Deuteronomy 24

Deuteronomy 24  •  2 min. read  •  grade level: 9
So again in Deuteronomy 24 the question of divorce is treated, where we must say that a certain allowance was made them for the wilfulness of man in this respect. This is no matter of opinion; for our Lord Jesus Christ has ruled in this. Nobody can understand the law aright, or the Scriptures of the Old Testament in general, unless he bear in mind that in it God is dealing with man as such. Consequently, though there is wisdom and goodness and righteousness, it is man in the flesh under trial, and hence it is not yet the perfection of the divine mind displayed. This last is only found when Christ comes. The first Adam is not the Second; and it was with the first man that God was then at work. No part of the law lacks the wisdom of God; but, Christ not being yet revealed, He did not as a fact go beyond man as he then was. To have brought in what was suitable for the Second man could not have applied to Israel in their then condition.
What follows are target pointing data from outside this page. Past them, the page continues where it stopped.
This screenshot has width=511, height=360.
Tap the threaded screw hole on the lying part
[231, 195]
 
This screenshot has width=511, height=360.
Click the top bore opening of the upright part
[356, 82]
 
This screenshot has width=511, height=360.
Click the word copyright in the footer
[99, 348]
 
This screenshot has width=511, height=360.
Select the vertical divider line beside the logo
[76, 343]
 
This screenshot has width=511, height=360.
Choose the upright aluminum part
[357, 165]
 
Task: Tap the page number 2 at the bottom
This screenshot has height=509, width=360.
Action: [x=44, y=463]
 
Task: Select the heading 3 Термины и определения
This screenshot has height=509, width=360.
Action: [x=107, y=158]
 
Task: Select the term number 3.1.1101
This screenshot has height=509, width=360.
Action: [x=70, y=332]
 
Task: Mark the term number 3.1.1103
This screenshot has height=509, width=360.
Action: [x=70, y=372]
And God, it seems to me, has distinctly marked this in Scripture even in an outward fashion, inasmuch as He has not been pleased to give us His word even in the same tongue. The standing witness against the folly of confounding the two Testaments finds its rebuke in the patent fact that the Old Testament is in one language, the New Testament in another. So plain a difference on its very face one might have thought it impossible to overlook; but even believers accept shortsightedness in divine things, and just so far as tradition influences them; for people scarcely think about Scripture, and thus they do not know how to apply the clearest and surest facts, as well as God’s words, before all eyes.
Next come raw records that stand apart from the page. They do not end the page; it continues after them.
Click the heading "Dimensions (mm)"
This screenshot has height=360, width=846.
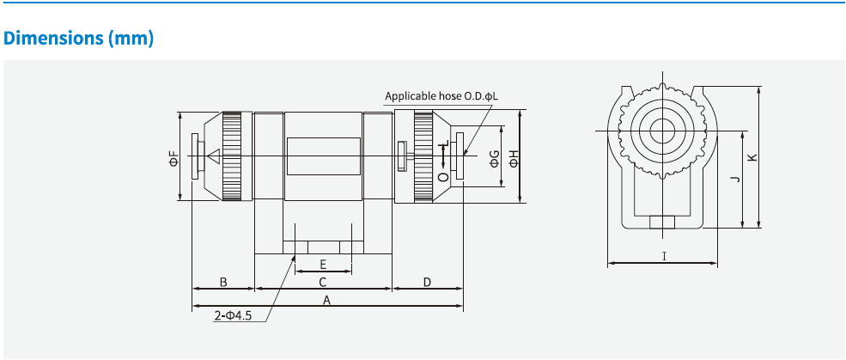tap(79, 39)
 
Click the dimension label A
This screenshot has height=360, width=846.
tap(326, 300)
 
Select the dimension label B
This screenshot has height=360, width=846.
tap(222, 282)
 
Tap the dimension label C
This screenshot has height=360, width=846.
tap(323, 282)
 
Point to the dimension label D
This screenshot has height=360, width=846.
tap(427, 282)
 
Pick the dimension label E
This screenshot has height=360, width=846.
tap(323, 264)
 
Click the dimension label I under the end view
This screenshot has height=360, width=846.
tap(663, 256)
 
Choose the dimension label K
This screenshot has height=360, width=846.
tap(752, 157)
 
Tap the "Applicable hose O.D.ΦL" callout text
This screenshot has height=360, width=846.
tap(441, 97)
But there is much more than the use of different languages – there is the difference between the first man fallen into sin and the Second man who first descended into the lower parts of the earth, and then ascended above the heavens after accomplishing the mighty work of redemption. Assuredly this is all the difference possible, and it is just what reigns between the Old and the New Testament, not in the hearts of saints, but as a state of things. Consequently, the relationship is altogether of another sort. Hence the provisions that were suitable and appropriate, when God had as an object before Him the first man, could not apply to the Second, under whose revelation and redemption we find ourselves. This must be borne in mind if we would judge rightly about these types, or the law in general which made nothing perfect.